Directions for this task: Present each line of the entries below that holds the word "Delete".

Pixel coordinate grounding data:
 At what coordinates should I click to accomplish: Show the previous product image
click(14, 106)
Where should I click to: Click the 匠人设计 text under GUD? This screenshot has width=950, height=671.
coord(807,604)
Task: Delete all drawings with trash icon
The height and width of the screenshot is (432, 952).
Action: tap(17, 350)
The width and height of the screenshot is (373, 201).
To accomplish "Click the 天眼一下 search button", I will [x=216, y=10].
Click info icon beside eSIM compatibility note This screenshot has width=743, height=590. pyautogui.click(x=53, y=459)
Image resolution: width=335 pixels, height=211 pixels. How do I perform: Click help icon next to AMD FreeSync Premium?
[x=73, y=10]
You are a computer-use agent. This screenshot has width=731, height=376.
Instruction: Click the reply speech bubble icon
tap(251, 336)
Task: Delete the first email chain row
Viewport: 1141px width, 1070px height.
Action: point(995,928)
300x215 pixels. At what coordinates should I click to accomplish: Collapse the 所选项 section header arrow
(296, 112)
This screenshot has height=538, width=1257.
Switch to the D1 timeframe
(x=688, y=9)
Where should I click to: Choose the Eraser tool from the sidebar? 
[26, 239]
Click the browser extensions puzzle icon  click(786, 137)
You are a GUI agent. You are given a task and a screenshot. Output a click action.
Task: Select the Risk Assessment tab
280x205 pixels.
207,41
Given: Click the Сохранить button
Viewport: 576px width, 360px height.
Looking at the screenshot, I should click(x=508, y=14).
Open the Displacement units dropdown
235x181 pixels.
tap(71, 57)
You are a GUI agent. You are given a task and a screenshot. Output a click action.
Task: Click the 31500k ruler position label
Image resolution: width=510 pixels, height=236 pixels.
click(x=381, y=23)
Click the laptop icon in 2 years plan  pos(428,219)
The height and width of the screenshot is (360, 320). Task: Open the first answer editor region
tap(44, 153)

Finished exercise:
Task: Delete all drawings with trash icon
Task: Delete the first email chain row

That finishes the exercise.